Seeds can be collected from plants also.  Make sure they are dry before packaging and storing. Most seeds can be stored in an airtight container in the vegetable drawer of your refrigerator for a short while until you are ready to plant them.  Follow the directions on the seed package.  If you buy unpackaged seeds, ask the supplier how to plant them.  If they cannot tell you how, there are web sites and books that can provide information.  My first choice is to ask another gardener who has had success growing them or even a call to the Extension office or one of the Master Gardeners. Plant seeds in loose soil or seed growing mix and keep moist.  Nature will take over from there.


This is an easy way to grow new shrubs with almost no work and can be done most any time of the year.  Gently bend low hanging branches and lay on the soil.  Remove the leaves from the area that touches the soil. Place a brick or large rock over the branch to keep it in place.  Or use "pins" to hold it in place.  I use wire clothes hangers. Cut a 10-12 inch length, bend into a U shape and put over the limb careful not to pierce the branch.

You may have to put in several to hold it securely. Some branches need the use of both pins and bricks.  Now just sit back and wait.  In a matter of time roots will begin to grow from the area that is touching the ground.  How long will it take?  Every plant is different - I layer mine in the summer and forget about it until the next spring.
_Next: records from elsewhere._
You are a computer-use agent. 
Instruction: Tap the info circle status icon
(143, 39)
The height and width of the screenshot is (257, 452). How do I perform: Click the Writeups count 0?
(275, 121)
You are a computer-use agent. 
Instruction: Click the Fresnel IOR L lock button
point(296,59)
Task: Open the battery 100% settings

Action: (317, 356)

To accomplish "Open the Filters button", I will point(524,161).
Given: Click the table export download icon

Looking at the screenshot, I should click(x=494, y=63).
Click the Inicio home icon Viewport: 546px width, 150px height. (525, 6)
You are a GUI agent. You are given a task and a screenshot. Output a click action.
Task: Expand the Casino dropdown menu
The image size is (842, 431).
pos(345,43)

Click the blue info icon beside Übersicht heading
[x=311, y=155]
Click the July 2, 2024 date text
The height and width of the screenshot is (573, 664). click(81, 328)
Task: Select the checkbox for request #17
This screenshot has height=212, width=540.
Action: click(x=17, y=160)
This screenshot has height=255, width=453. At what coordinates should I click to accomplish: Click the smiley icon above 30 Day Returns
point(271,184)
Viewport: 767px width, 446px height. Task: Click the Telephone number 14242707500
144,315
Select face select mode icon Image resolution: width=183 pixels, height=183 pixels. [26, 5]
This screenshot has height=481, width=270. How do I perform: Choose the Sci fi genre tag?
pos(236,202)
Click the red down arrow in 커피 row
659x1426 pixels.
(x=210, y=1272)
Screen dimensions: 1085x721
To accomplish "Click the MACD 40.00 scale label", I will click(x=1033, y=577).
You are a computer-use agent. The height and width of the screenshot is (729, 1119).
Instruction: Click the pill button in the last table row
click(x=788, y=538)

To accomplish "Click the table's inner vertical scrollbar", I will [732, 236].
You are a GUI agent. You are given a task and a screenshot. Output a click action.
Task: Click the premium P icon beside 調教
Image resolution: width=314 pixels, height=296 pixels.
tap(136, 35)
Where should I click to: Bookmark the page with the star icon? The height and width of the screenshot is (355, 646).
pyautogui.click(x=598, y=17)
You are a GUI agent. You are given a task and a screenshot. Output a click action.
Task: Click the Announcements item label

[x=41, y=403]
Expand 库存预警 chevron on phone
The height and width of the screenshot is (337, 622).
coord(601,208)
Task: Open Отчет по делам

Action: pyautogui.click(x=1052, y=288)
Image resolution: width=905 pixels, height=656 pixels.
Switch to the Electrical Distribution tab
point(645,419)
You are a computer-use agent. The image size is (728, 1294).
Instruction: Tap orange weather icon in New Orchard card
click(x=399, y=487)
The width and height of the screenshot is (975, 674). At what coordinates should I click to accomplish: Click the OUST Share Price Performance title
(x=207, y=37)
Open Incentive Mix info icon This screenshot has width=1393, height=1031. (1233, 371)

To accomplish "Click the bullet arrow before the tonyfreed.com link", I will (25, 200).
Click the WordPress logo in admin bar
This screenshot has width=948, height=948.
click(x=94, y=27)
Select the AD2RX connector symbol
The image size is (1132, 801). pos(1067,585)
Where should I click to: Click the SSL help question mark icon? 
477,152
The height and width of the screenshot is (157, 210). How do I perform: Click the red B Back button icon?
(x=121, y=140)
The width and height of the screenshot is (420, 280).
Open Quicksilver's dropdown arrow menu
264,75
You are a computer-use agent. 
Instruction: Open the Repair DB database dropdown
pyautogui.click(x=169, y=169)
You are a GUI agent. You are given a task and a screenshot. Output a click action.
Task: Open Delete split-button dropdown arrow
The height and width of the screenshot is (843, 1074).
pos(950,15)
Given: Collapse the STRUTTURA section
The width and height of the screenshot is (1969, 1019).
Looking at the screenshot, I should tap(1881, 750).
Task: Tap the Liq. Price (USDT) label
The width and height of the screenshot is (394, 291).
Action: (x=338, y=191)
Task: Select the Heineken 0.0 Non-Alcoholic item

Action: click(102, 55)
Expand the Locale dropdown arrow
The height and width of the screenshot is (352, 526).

Some plants will root quickly, so if you get impatient, carefully remove the brick or pins and peek to see if there are roots beginning to grow.  Take care not to pull new roots from the soil.  After the allotted time that the plants need to grow a good root system, cut the branch off of the mother plant about an inch from the roots.  Carefully dig up the root ball, keeping roots intact trying to keep some soil around them.  You now have a new plant ready to transplant. Water the new plant to keep the roots moist until it is established.


Propagation by cuttings is the best way to grow numbers of a favorite plant. Many types of plants can be propagated from cuttings. This type of propagation is what I previously referred to as hit and miss endeavors.  To begin, use a sharp knife, razor blade or clippers. Dip the tool in rubbing alcohol and dry to prevent transmitting diseases from one plant to another.  Take a 6" cutting from the plant, remove flowers and buds.  Also remove all but the top 3-4 leaves. Dip the cutting into a rooting hormone.  There are both liquid and powder forms on the market, and can be purchased at most garden centers.  To plant the cutting, use a moist, sterile growing mix (soil-less).

Make a hole in the middle of the potting mix 3 inches down, and big enough not to knock the rooting hormone off when planting. I generally use a pencil or something of that sort to make the hole.

Carefully but firmly press potting soil around the cutting.  Place the pot in indirect light and keep moist using a spray bottle and mist several times daily. Do not let the soil dry out.  When you see new leaves this is the sign that new roots are growing also. Keep in mind that all plants have a different time frame to root.  Have patience and you will be rewarded.  Leave the cutting in the pot until you have a good number of new leaves and/or stems.

When the plant reaches this stage you can transplant it to a larger pot or into the garden.


Using these methods the Master Gardener greenhouse committee has been propagating plants such as orchid tree, pinecone ginger, ornamental pepper, redbird cactus, pride of Barbados and dianthus. These along with bulbine, waffle plant and red maple hibiscus shown in the accompanying photograph and others will be ready for the upcoming Fall Plant Sale on October 28, 2006.  Mark your calendars, and plan on stopping by. But in the meantime donít be afraid to try propagating.  You will soon have the routine down to an art.